Ordinary people, exhausted by long wars and economic strife, loved her as much as they disliked her profligate, corrupt father. When she did marry, in 1816, huge crowds poured in to London to cheer her and her bridegroom. Thwarted in a romance with Prince Frederick of Prussia, she had settled instead for handsome-but-poor Prince Leopold of Saxe-Coburg. It was a pragmatic choice on both sides but, somewhat to their surprise, they found a deep and genuine mutual love. Interestingly, years earlier Charlotte compared herself to Jane Austen’s fragile and emotionally uninhibited Marianne Dashwood in Sense & Sensibility, whose journey stretches from obsession with John Willoughby to lasting love with Colonel Brandon.

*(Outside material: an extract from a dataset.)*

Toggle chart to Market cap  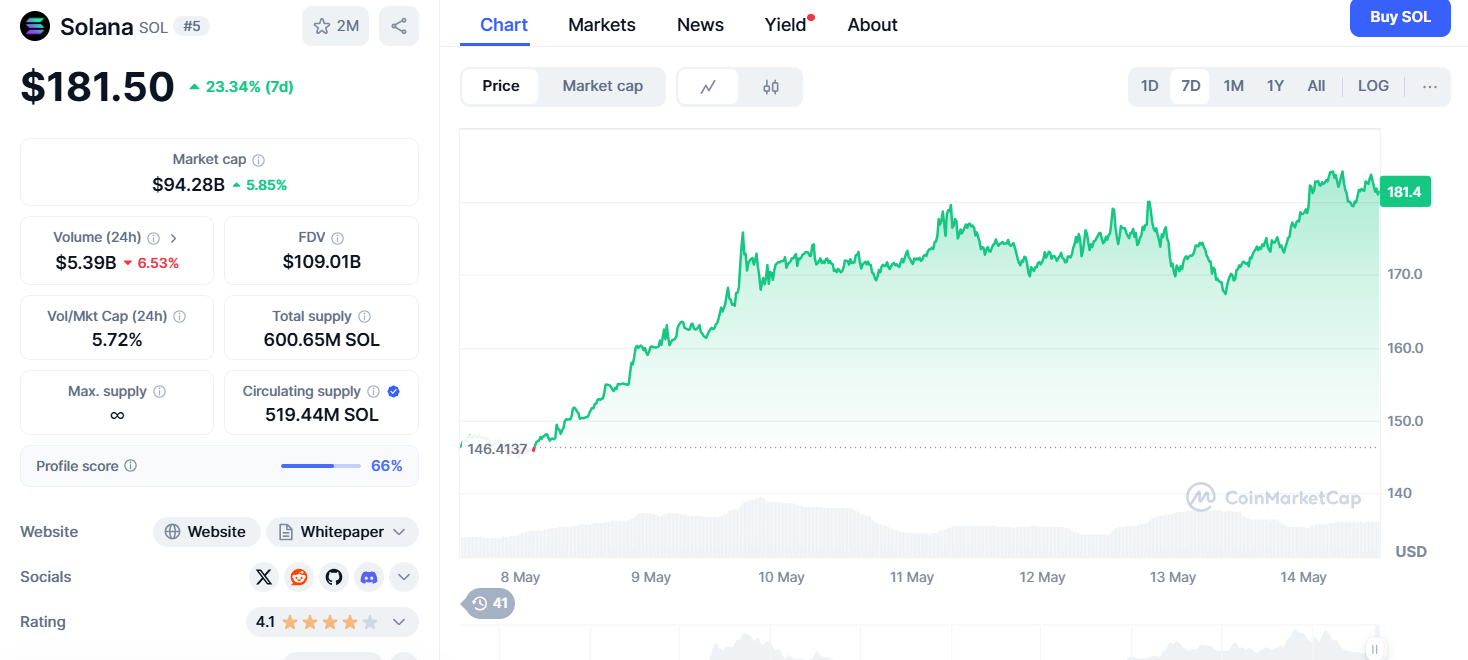click(602, 87)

Charlotte’s happiness did not last long. On 6 November 1817 she died just a few hours just after delivering a stillborn son. And yes, I did weep in the final chapter, in which Stott takes us through about Charlotte’s last hours and the distracted grief of her young widower.

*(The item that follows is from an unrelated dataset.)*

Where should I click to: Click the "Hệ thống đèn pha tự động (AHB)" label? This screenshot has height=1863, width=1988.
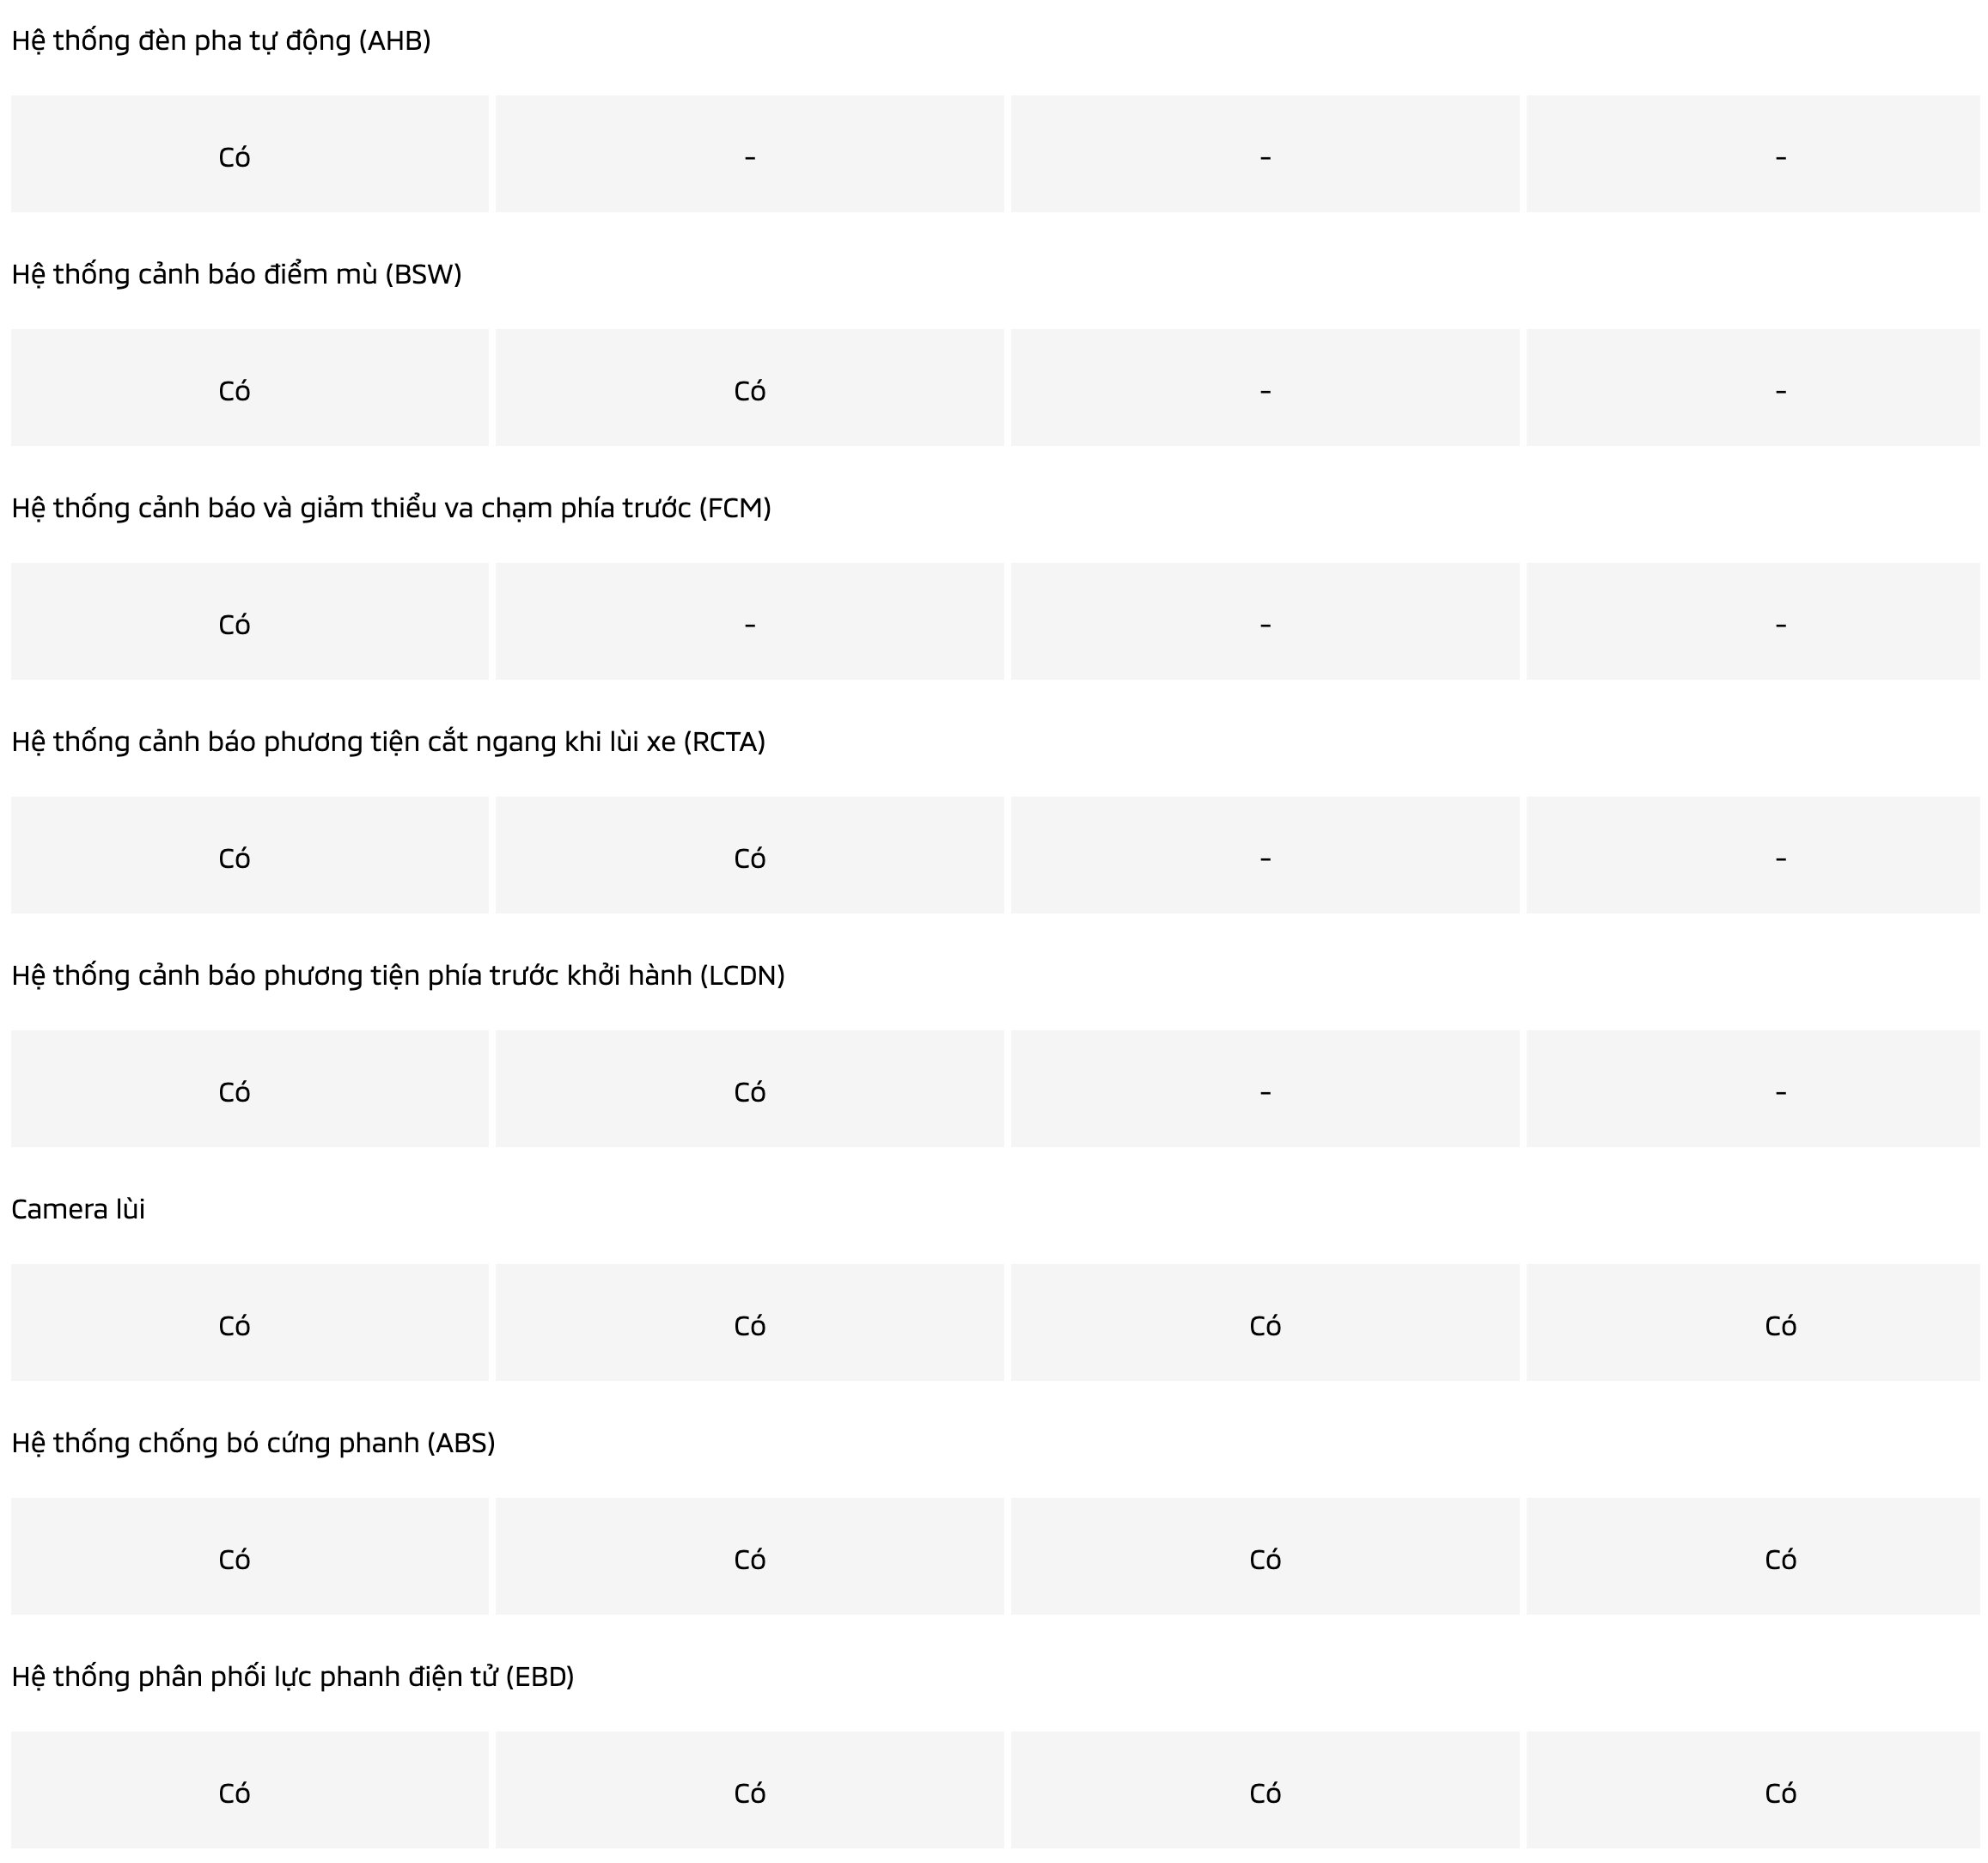click(221, 41)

Bells were tolled across the country; theatres closed; shopkeepers dressed their windows in black cloth. Stott compares the nation’s grief to that felt for Lord Nelson and, 180 years later, for Princess Diana.
What kind of queen did we lose? A good one, I think. As a child Charlotte may have dismayed her tutors with her hopeless attempts to learn Latin, but she was bright and interested in other things. She took the initiative and informed herself comprehensively about history and politics. She was an excellent amateur musician. Ironically, her passing gave us another queen: after it was clear that George could not divorce Caroline and could not therefore produce any more heirs, his brothers got busy. Edward, Duke of Kent married Leopold’s sister Victoire and promptly died soon after leaving his daughter Victoria as the heir to the throne after the childless William IV. For Victoria, Charlotte was always shadowy presence. ‘What a dreadfully sad life my poor Cousin’s & Aunt’s was & and only 18 or 19 months of real happiness,’ she wrote in 1873, 36 years after she ascended the throne.
This perspicacious study of Charlotte’s short life is superb. Anne Stott is an accomplished and highly readable biographer whose earlier subjects have included William Wilberforce and Hannah More. She wears her research lightly – which is not to say that the book is anything less than scholastic (quite the opposite). Highly recommended.
The Lost Queen: The Life and Tragedy of the Prince Regent’s Daughter
by Anne Stott
Pen & Sword (2020)
Thank you to Pen & Sword for providing a copy of The Lost Queen for review.